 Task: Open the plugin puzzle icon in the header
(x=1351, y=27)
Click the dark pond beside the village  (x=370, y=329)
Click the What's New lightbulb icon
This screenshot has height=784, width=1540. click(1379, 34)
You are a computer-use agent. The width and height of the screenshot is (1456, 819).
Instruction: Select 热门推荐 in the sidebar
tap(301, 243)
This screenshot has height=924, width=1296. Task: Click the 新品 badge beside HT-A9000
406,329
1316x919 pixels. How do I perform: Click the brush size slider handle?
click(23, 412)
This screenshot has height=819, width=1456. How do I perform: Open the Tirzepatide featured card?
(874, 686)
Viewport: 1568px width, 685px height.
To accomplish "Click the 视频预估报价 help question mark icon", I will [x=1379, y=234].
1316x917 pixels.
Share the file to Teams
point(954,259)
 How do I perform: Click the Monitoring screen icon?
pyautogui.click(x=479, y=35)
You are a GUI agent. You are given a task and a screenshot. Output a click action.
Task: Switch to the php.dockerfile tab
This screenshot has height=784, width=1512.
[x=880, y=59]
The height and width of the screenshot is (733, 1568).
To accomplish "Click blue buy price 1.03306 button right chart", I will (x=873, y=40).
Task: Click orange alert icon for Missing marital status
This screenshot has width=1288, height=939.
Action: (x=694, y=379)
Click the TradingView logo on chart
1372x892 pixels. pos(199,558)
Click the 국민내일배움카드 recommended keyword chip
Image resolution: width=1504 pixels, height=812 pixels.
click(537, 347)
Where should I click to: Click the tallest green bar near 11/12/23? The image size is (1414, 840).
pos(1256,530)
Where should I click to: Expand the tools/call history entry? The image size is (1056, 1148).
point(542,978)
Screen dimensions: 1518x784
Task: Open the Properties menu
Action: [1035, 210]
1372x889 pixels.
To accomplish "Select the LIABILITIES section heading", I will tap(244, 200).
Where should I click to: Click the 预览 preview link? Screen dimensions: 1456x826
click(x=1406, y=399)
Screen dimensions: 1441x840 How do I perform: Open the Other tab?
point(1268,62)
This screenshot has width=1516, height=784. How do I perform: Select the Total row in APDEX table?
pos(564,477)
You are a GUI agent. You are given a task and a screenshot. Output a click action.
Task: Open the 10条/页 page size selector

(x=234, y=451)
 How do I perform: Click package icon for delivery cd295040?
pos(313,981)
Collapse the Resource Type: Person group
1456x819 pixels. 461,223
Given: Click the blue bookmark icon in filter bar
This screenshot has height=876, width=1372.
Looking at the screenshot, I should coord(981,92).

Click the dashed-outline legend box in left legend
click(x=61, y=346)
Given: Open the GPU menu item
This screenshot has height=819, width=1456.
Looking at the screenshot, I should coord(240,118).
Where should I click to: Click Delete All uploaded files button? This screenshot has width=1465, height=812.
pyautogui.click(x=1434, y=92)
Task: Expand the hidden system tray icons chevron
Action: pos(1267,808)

• _GOAL OF THE EXERCISE_: Please repeat the material in full, keeping it exact.

• _RESPONSE TO THE EXERCISE_:
 Task: Open the plugin puzzle icon in the header
(x=1351, y=27)
Click the dark pond beside the village  (x=370, y=329)
Click the What's New lightbulb icon
This screenshot has height=784, width=1540. click(1379, 34)
You are a computer-use agent. The width and height of the screenshot is (1456, 819).
Instruction: Select 热门推荐 in the sidebar
tap(301, 243)
This screenshot has height=924, width=1296. Task: Click the 新品 badge beside HT-A9000
406,329
1316x919 pixels. How do I perform: Click the brush size slider handle?
click(23, 412)
This screenshot has height=819, width=1456. How do I perform: Open the Tirzepatide featured card?
(874, 686)
Viewport: 1568px width, 685px height.
To accomplish "Click the 视频预估报价 help question mark icon", I will [x=1379, y=234].
1316x917 pixels.
Share the file to Teams
point(954,259)
 How do I perform: Click the Monitoring screen icon?
pyautogui.click(x=479, y=35)
You are a GUI agent. You are given a task and a screenshot. Output a click action.
Task: Switch to the php.dockerfile tab
This screenshot has height=784, width=1512.
[x=880, y=59]
The height and width of the screenshot is (733, 1568).
To accomplish "Click blue buy price 1.03306 button right chart", I will (x=873, y=40).
Task: Click orange alert icon for Missing marital status
This screenshot has width=1288, height=939.
Action: (x=694, y=379)
Click the TradingView logo on chart
1372x892 pixels. pos(199,558)
Click the 국민내일배움카드 recommended keyword chip
Image resolution: width=1504 pixels, height=812 pixels.
click(537, 347)
Where should I click to: Click the tallest green bar near 11/12/23? The image size is (1414, 840).
pos(1256,530)
Where should I click to: Expand the tools/call history entry? The image size is (1056, 1148).
point(542,978)
Screen dimensions: 1518x784
Task: Open the Properties menu
Action: [1035, 210]
1372x889 pixels.
To accomplish "Select the LIABILITIES section heading", I will tap(244, 200).
Where should I click to: Click the 预览 preview link? Screen dimensions: 1456x826
click(x=1406, y=399)
Screen dimensions: 1441x840 How do I perform: Open the Other tab?
point(1268,62)
This screenshot has width=1516, height=784. How do I perform: Select the Total row in APDEX table?
pos(564,477)
You are a GUI agent. You are given a task and a screenshot. Output a click action.
Task: Open the 10条/页 page size selector

(x=234, y=451)
 How do I perform: Click package icon for delivery cd295040?
pos(313,981)
Collapse the Resource Type: Person group
1456x819 pixels. 461,223
Given: Click the blue bookmark icon in filter bar
This screenshot has height=876, width=1372.
Looking at the screenshot, I should coord(981,92).

Click the dashed-outline legend box in left legend
click(x=61, y=346)
Given: Open the GPU menu item
This screenshot has height=819, width=1456.
Looking at the screenshot, I should coord(240,118).
Where should I click to: Click Delete All uploaded files button? This screenshot has width=1465, height=812.
pyautogui.click(x=1434, y=92)
Task: Expand the hidden system tray icons chevron
Action: pos(1267,808)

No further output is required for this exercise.